| HN Mirror

Y	Hacker News new \| ask \| show \| jobs

by pzo 471 days ago

I will have a look at this. Played with pipecat before and it's great, switched to sherpa-onnx though since I need something that compile to native and can run on edge devices.

I'm not sure if turn detection can be really solved except dedicated push to talk button like in walkie-talkie. I often tried google translator app and the problem is in many times when you speaking longer sentence you will stop or slow down a little to gather thought before continuing talking (especially if you are not native speaker). For this reason I avoid converation mode in such cases like google translator and when using perplexity app I prefer the push to talk button mode instead of new one.

I think this could be solved but we would need not only low latency turn detection but also low latency speech interruption detection and also very fast low latency llm on device. And in case we have interruption good recovery that system know we continue last sentence instead of discarding previous audio and starting new etc.

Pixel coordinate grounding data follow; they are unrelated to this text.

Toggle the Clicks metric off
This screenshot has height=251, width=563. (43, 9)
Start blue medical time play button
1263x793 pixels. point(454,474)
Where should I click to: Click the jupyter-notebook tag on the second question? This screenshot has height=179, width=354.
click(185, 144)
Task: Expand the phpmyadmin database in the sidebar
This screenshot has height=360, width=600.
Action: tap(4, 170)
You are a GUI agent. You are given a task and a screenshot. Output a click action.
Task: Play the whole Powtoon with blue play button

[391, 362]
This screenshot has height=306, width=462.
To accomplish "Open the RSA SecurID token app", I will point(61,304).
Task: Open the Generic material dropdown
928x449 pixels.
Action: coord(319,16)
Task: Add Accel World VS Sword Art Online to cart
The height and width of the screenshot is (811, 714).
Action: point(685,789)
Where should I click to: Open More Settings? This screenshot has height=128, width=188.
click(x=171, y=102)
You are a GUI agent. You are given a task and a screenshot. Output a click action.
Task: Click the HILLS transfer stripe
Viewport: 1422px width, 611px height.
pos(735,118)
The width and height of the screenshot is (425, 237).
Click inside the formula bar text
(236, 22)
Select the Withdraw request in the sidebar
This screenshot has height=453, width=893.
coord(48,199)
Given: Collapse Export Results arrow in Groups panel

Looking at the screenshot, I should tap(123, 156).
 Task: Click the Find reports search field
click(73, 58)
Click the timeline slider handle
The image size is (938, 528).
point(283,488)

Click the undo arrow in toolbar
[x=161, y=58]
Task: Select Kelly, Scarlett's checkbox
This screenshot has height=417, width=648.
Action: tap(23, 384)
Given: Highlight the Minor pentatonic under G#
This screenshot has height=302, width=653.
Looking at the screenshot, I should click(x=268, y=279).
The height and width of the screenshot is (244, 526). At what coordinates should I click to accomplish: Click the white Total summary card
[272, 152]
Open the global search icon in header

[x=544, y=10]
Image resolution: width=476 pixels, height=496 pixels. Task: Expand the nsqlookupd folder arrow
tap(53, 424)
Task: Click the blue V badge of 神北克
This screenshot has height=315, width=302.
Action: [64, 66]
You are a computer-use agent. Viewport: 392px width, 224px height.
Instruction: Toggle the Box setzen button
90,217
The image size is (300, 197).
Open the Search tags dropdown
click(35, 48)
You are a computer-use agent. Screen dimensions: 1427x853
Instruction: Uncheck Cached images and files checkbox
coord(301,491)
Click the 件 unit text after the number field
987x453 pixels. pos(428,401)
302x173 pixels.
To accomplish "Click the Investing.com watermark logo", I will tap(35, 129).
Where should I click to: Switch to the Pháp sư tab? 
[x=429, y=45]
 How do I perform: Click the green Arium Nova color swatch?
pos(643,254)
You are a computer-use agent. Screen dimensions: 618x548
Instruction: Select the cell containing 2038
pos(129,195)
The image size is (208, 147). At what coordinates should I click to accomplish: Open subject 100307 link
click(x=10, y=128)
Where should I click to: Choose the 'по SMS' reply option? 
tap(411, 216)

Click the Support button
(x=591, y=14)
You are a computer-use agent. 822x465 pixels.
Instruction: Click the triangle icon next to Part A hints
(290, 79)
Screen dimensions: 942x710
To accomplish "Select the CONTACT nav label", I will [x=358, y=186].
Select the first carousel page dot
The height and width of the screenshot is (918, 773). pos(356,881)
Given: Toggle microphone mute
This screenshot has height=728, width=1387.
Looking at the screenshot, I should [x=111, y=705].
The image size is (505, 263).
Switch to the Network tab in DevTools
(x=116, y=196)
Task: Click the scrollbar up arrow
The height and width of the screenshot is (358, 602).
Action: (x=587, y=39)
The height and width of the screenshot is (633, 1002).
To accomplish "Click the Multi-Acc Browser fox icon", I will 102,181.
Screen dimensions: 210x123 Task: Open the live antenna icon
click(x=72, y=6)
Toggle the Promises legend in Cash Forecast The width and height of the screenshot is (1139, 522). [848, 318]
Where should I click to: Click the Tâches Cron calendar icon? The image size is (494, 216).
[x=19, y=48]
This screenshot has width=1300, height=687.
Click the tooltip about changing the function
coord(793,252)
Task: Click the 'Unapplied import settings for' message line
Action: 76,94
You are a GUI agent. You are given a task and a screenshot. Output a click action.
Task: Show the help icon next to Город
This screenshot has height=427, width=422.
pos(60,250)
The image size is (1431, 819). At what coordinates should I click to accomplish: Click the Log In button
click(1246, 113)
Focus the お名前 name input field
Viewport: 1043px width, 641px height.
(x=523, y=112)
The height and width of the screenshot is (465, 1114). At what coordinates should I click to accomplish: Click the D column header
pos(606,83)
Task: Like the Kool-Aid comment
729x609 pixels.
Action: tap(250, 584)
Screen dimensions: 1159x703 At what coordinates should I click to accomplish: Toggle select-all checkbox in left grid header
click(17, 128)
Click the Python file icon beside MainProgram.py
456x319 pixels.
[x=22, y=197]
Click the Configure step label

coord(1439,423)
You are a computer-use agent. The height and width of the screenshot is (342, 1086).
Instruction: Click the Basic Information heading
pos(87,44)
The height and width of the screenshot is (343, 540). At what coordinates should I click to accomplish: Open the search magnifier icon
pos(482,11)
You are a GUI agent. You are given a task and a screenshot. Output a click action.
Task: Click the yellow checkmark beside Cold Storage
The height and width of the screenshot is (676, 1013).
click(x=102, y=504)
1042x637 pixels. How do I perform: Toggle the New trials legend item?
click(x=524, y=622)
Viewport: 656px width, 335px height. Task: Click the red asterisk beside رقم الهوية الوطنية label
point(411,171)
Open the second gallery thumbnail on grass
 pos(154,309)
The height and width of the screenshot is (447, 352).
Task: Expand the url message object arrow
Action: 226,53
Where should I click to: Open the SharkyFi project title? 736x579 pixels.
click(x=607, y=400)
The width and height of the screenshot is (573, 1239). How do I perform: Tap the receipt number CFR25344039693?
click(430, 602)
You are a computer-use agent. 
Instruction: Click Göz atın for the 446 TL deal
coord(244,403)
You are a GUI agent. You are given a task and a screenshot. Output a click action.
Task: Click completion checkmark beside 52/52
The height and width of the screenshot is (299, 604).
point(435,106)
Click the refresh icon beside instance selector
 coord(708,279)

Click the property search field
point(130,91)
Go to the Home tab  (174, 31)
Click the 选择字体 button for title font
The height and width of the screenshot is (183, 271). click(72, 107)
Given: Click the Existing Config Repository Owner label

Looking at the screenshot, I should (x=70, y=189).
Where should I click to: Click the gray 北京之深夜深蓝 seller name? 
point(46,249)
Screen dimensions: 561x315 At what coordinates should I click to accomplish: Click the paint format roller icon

Lots of things can be improved also regarding i/o latency, like using low latency audio api, very short audio buffer, dedicated audio category and mode (in iOS), using wired headsets instead of buildin speaker, turning off system processing like in iphone audio boosting or polar pattern. And streaming mode for all STT, transport (using using remote LLM), TTS. Not sure if we can have TTS in streaming mode. I think most of the time they split by sentence.

I think push to talk is a good solution if well designed: big button in place easily reached with your thumb, integration with iphone action button, using haptic for feedback, using apple watch as big push button, etc.

1 comments

genewitch 470 days ago

Whisper can chunk on word boundaries or split on word boundaries. The speaker diarization stuff, I can't remember the name offhand, but it also can split on the word boundaries since it needs to identify speakers per words.

link